→ **About this task**
Your copy should begin at the line containing "The image size is (2527, 634)." and end at the last line of the records; transcribe those lines exactly and leave out every picture.

START The data

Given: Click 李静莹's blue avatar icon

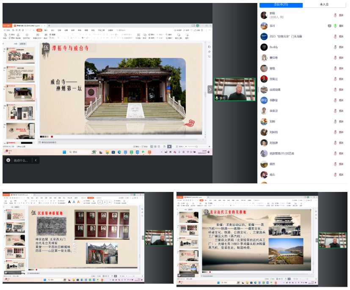Looking at the screenshot, I should pos(264,100).
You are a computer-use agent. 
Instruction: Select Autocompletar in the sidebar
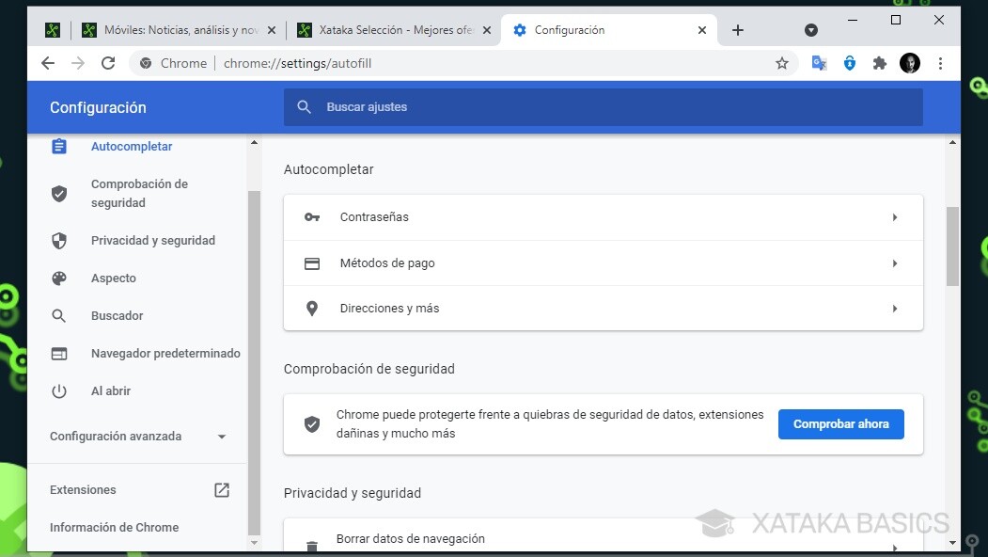point(131,146)
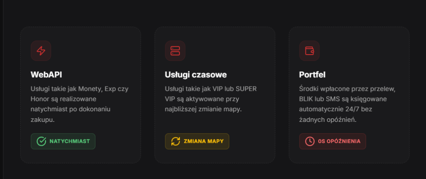Click the red clock icon
This screenshot has width=426, height=179.
click(x=310, y=141)
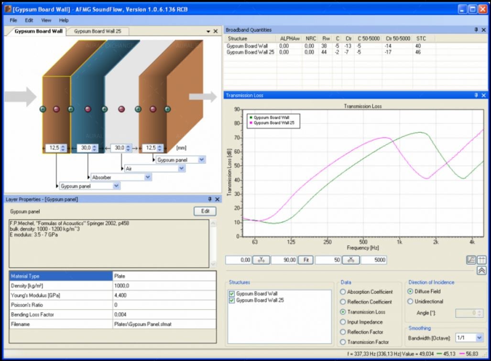Expand the Bandwidth Octave dropdown

479,338
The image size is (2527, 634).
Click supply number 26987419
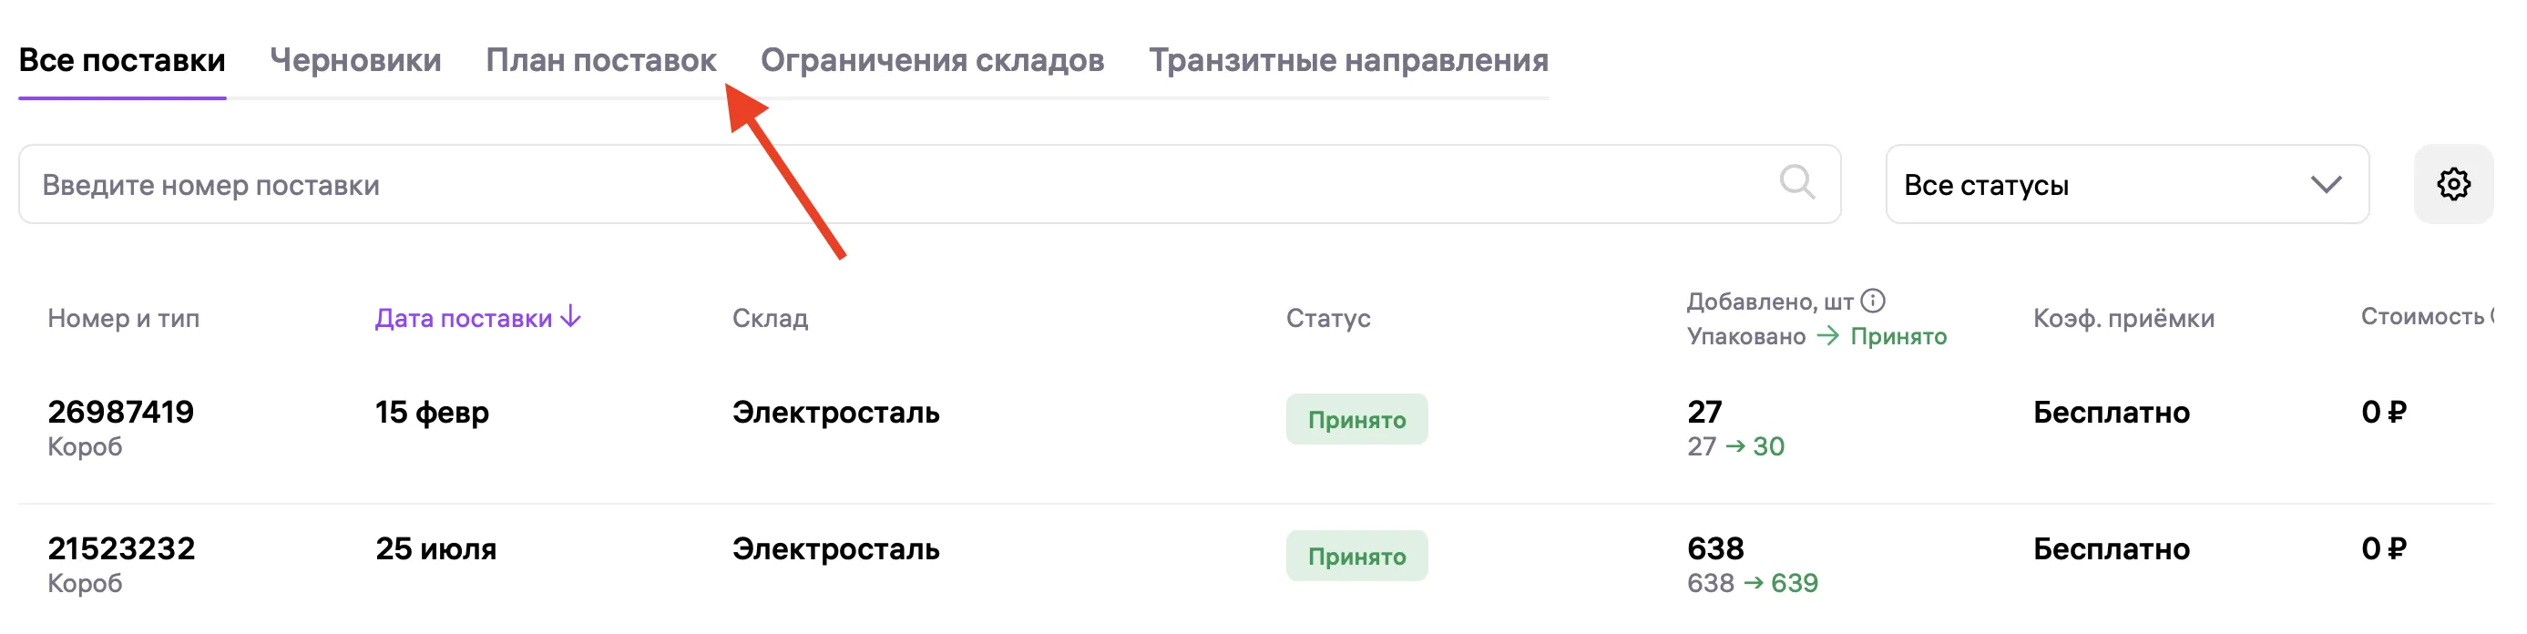coord(123,412)
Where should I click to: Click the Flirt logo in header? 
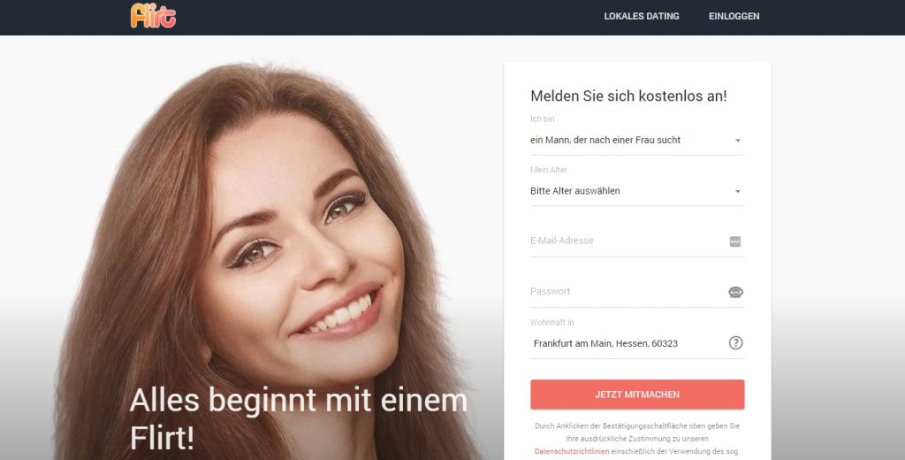153,16
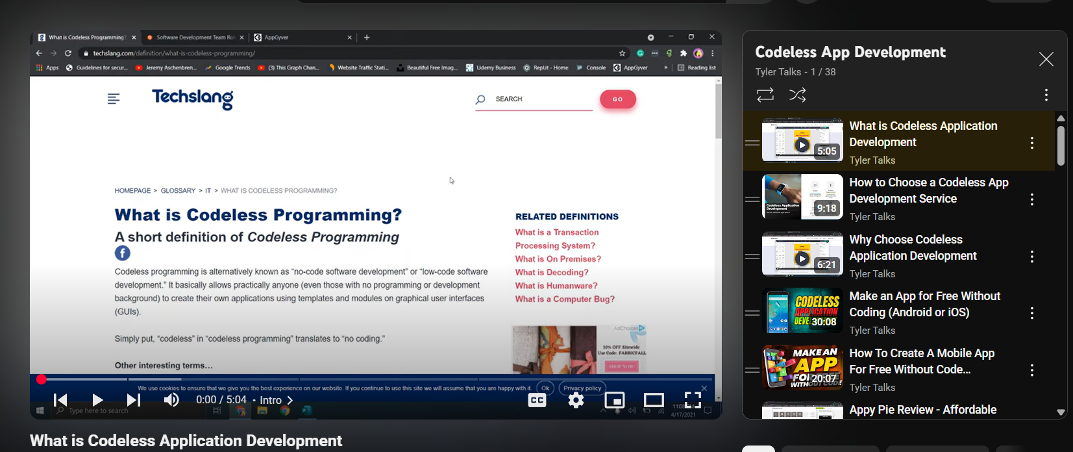The width and height of the screenshot is (1073, 452).
Task: Open 'How To Create A Mobile App' video
Action: point(921,361)
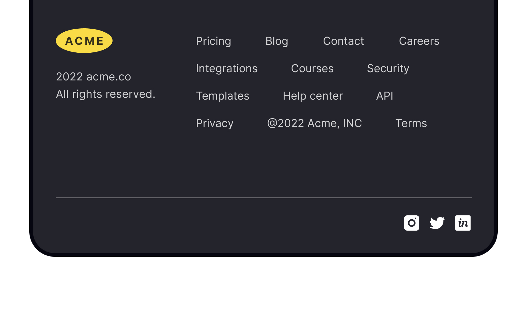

END The data

→ **Answer space**
The image size is (2527, 634).
Click supply number 26987419
coord(123,412)
Where should I click to: Click the Flirt logo in header? 
153,16
The width and height of the screenshot is (1073, 452).
Task: Open 'How To Create A Mobile App' video
Action: point(921,361)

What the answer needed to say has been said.